THE irrepressible Sen. Dick Gordon and other senators should look into why corruption and plunder are endlessly happening, not only in the police organization, but also in other government agencies.
In the just concluded probe by the two powerful Senate Committees—Blue Ribbon and Justice—headed by Gordon, what we witnessed in the investigation of Police Gen. Oscar Albayalde is at best a publicity yarn with President Duterte as the principal target.
It’s funny that Albayalde is being blamed for a high-profile drug-related case that happened during the administration of President Benigno Aquino III. This is a case that should have been investigated, prosecuted and decided by the proper court six years ago.
Unless the senators, some of them with presidential ambitions and identified political Duterte enemies, really look deeper into the pervasive problem, they’ll only end up wondering why corruption and plunder are again happening instead of being prevented by putting important people in jail.
Let’s look at the crimes and how they were committed, and why they should have been prevented in the first place by officials from the four independent constitutional commissions established by the 1987 Constitution to safeguard public funds from corruption and plunder, to choose the upright and dedicated people involved in governance, to monitor the three branches of government against corrupt officials, and to control and supervise employees in government against immoral and criminal acts.
These important government agencies are the Commission on Audit (COA), the Commission on Elections (Comelec), the Ombudsman and the Civil Service Commission (CSC), all with sweeping judicial and quasi-judicial powers to prevent the commission of corruption and plunder.

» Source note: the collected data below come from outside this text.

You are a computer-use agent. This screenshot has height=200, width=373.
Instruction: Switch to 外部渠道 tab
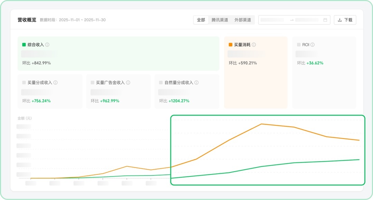[x=242, y=20]
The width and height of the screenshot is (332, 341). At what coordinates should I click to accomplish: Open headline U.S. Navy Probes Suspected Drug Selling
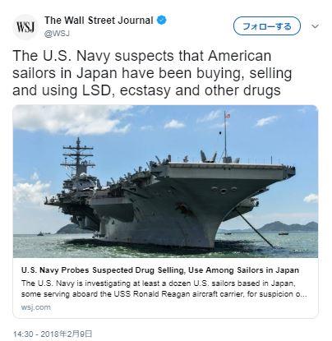(x=160, y=270)
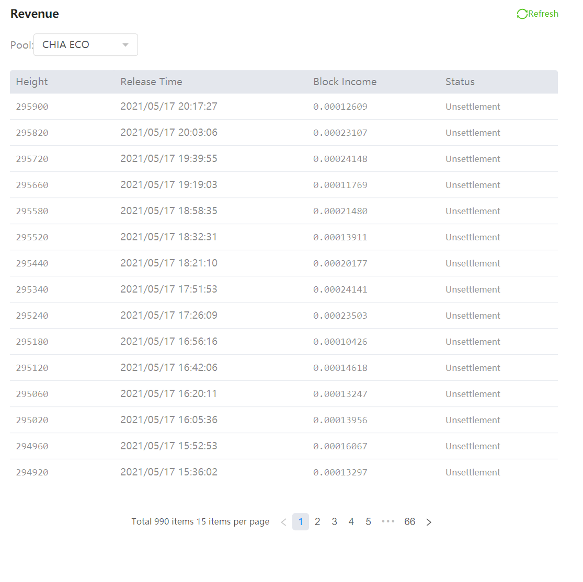Click the Unsettlement status on block 295820
The width and height of the screenshot is (583, 582).
point(473,132)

It can be legally and morally argued that some officials from these four constitutional agencies may have committed criminal negligence in the performance of their duties. The basic principle that one does not only commit a crime by commission but also by omission applies to some of them.

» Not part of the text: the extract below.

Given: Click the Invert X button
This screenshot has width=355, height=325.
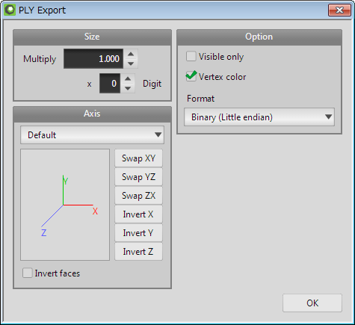Looking at the screenshot, I should pyautogui.click(x=138, y=214).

Worse, many of them, particularly from the COA, the agency mandated by the Constitution to strictly audit and account public funds getting in and out of the National Treasury, appear to have colluded with those involved in the crime.
The question is who will now investigate these impeachable officials? Under the Constitution, the House initiates and investigates impeachable officers and if evidence is established, the Senate tries and punishes the culprits.
But you have a situation where most members of the Senate and House are themselves under public scrutiny for possible involvement in pork-barrel scams.
Will the Ombudsman do it and finish the job? But isn’t it also under scrutiny for gross negligence?
Under the Constitution, the office of the Ombudsman independently monitors all three branches of the government with powers to prevent, investigate and prosecute grafters and plunderers in government.
The Comelec periodically screens out candidates for more than 17,000 elective positions, including those running for president, vice president, senator and congressman, and make sure that the Omnibus Election Code is directly followed.
Curiously, and this has not been corrected up to this writing, the Code itself appears to be encouraging the commission of corruption and plunder, particularly Section 100, which allows a presidential candidate to spend P10 per voter and another P5 if he or she is running under a legally recognized political party. This means P750 million based on 50 million voting population.
A senatorial candidate is allowed to spend P3 per voter and a congressman a little bit lower.
Can you imagine a law allowing a presidential candidate to spend P750 million for a position that pays a maximum salary in six years of only P3.8 million? It’s even a joke to run for president with this campaign budget.
In recent years, expenses for senatorial posts ran to billions of pesos.
The implication is that when you get elected as senator, the first order of the day is to recoup or recover your expenses and along the way, comes pork barrel of every size, shape and color.
For its part, the CSC, with the new Administrative Code of 1987 (EO 292), is constitutionally mandated to promote morale, efficiency, integrity, responsiveness, progressiveness and courtesy in the civil service.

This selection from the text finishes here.